▶ **Excerpt provided**
Magistrate Can Order FIR Under Section 156(3) CrPC Without Prior Sanction

 29-Apr-2026

Brinda Karat v. State of NCT of Delhi and Others 

"The requirement of prior sanction under Section 196 and 197 CrPC (or corresponding provisions in the BNSS) operates at the stage of taking cognizance and does not extend to the pre-cognizance stage of registration of FIR or investigation under Section 156(3) CrPC/Section 175(3) BNSS." 

Justice Vikram Nath & Justice Sandeep Mehta 

Source: Supreme Court

Why in News? 

A bench of Justice Vikram Nath and Justice Sandeep Mehta of the Supreme Court, in Brinda Karat v. State of NCT of Delhi and Others (2026), held that a Judicial Magistrate does not require prior sanction under Sections 196 or 197 of the Code of Criminal Procedure before directing the registration of an FIR under Section 156(3) CrPC (Now Section 175(3) of BNSS). The Court set aside the Delhi High Court's observation to the contrary, clarifying that the sanction requirement is a cognizance-stage condition and has no application at the pre-cognizance stage of FIR registration or police investigation.

What was the Background of Brinda Karat v. State of NCT of Delhi and Others (2026) Case? 

  • CPI(M) leader Brinda Karat filed a petition seeking registration of an FIR against BJP leaders including Kapil Sharma and Anurag Thakur for alleged hate speeches made ahead of the 2020 Delhi riots.

▶ **Exercise set**
1. Using the report on the Brinda Karat ruling, decide whether each statement below agrees with it. Answer yes or no for each, and quote the text's deciding words exactly.
(a) The case was decided by a bench of Justice Vikram Nath and Justice Sandeep Mehta.
(b) The Supreme Court upheld the Delhi High Court's observation on prior sanction.
(c) The petition concerned alleged hate speeches made after the 2020 Delhi riots.
2. From the report on the Brinda Karat ruling, quote the passage from "Source: Supreme Court" to "or police investigation.".
3. Continue the report on the Brinda Karat ruling on prior sanction, picking up right after its final sentence.

▶ **Records provided**
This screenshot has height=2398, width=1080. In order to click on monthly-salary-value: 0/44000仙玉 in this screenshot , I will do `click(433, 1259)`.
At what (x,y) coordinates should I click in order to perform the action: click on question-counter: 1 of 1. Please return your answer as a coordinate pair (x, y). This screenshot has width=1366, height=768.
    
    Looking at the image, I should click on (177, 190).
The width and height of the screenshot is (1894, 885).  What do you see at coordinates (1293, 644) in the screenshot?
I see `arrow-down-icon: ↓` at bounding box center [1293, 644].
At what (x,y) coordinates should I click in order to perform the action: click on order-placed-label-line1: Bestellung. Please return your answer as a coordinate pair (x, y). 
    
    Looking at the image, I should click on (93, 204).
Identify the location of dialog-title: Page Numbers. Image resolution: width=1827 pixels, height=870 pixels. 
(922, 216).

▶ **Answers to this exercise**
1.
(a) Yes: "A bench of Justice Vikram Nath and Justice Sandeep Mehta of the Supreme Court"
(b) No: "The Court set aside the Delhi High Court's observation to the contrary"
(c) No: "for alleged hate speeches made ahead of the 2020 Delhi riots"

2.
Source: Supreme Court

Why in News? 

A bench of Justice Vikram Nath and Justice Sandeep Mehta of the Supreme Court, in Brinda Karat v. State of NCT of Delhi and Others (2026), held that a Judicial Magistrate does not require prior sanction under Sections 196 or 197 of the Code of Criminal Procedure before directing the registration of an FIR under Section 156(3) CrPC (Now Section 175(3) of BNSS). The Court set aside the Delhi High Court's observation to the contrary, clarifying that the sanction requirement is a cognizance-stage condition and has no application at the pre-cognizance stage of FIR registration or police investigation.

3.
  • The Judicial Magistrate refused to direct registration of the FIR on the ground that prior sanction under Sections 196/197 CrPC was a prerequisite. 
  • The Delhi High Court upheld the Magistrate's view. 
  • Aggrieved, Brinda Karat filed a Special Leave Petition before the Supreme Court. 
  • The matter was heard as part of a batch of cases concerning hate speeches and hate crimes.

What were the Court's Observations? 

The Court made the following key observations: 

Prior Sanction Operates Only at Cognizance Stage: 

  • The requirement of prior sanction under Sections 196 and 197 CrPC (and their BNSS counterparts — Sections 217 and 218) is triggered only when a court proceeds to take cognizance of an offence. 
  • It has no application at the pre-cognizance stage, which encompasses the registration of an FIR and the conduct of police investigation under Section 156(3) CrPC or Section 175(3) BNSS. 
  • A Magistrate directing registration of FIR under Section 156(3) is acting at a stage anterior to cognizance, and therefore no prior sanction is required. 

Mandatory Duty to Register FIR: 

  • Reiterating the law laid down in Lalita Kumari v. Government of U.P., the Court held that the duty of the police to register an FIR upon disclosure of a cognizable offence is mandatory and admits of no discretion. 
  • In case of failure to register an FIR, the law provides complete statutory remedies: an aggrieved person may approach the Superintendent of Police under Section 154(3) CrPC / Section 173(4) BNSS, invoke the Magistrate's jurisdiction under Section 156(3) CrPC / Section 175 BNSS, or file a complaint under Section 200 CrPC / Section 223 BNSS.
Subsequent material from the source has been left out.